NoV is one of the most important waterborne viruses causing gastroenteritis. There are recent reports of NoV in sewage [Reference Katayama18], river water [Reference Lee and Kim19] and even drinking water [Reference Gutiérrez20]. Often, it is necessary to concentrate the virus in specimens of water because the quantity of virus is small. Membranes (e.g. positively charged [Reference Xiaohong21], negatively charged [Reference Victoria22], and cellulose ester [Reference Zhang23]) are commonly used for this purpose. In this outbreak, the viral copy number in well water and water pumped from the well was 215/μl before concentration and 2·5 × 103–105/μl after concentration. The percentage recovery from well water (17·41%) was much higher than that from the pumped well water [specimen 1 (2·90%) and specimen 2 (1·48%)]. It is likely that the total amount of virus recovered was influenced by differences in the volume of the water samples (2500 ml for the well water as opposed to 800 ml for each of the two pumped well-water specimens). This is supported by a study showing that the initial concentration of virus greatly affects the recovery of virus [Reference Xiaohong21]. Most studies report recovery rates from 3·3% [Reference Victoria22] to 45% [Reference Haramoto24]. In this outbreak, the recovery of virus from cellulose ester membranes was in good agreement with data from similar studies [Reference Xiaohong21, Reference Victoria22].
One limitation of our study is that we were unable to identify the contamination source of the well. An on-site inspection found no specific source of contamination around the well and no evidence of intentional contamination. The well was completely covered and 30 m deep, making direct animal entry virtually impossible. The environment in the immediate vicinity of the well was cluttered with debris, thus it might be possible that leaching from a source contributing to this debris contributed to the contamination.

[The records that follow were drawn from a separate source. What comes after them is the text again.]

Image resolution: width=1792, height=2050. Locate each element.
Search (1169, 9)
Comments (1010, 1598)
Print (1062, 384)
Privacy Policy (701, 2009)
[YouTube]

This is the first report from China in which laboratory studies have been used to confirm the source of a waterborne outbreak of NoV gastroenteritis. Both laboratory and epidemiological evidence indicated that the school's well water was contaminated by NoV GII.4, an uncommon genotype for waterborne NoV outbreaks. Throughout the world, waterborne diseases remain an important cause of morbidity and mortality [Reference Yoder25]. NoV is an important waterborne pathogen in contaminated water [Reference Yoder26]. Provincial authorities should routinely monitor water systems in schools for NoV and repair damaged water systems as necessary. This will reduce morbidity and mortality in children, and allow schools to focus on education.
This research was financially supported by Guangdong Science and Technology Department (No. 2007A0300007-7). We acknowledge the contributions of Professor Duan Zhaojun and Dr Jin Miao from the Chinese Centre for Disease Control and Prevention for sequencing the capsid gene of the samples. We also acknowledge Professor H. Vennema of the National Institute for Public Health and the Environment of The Netherlands for providing reference viral gene sequences.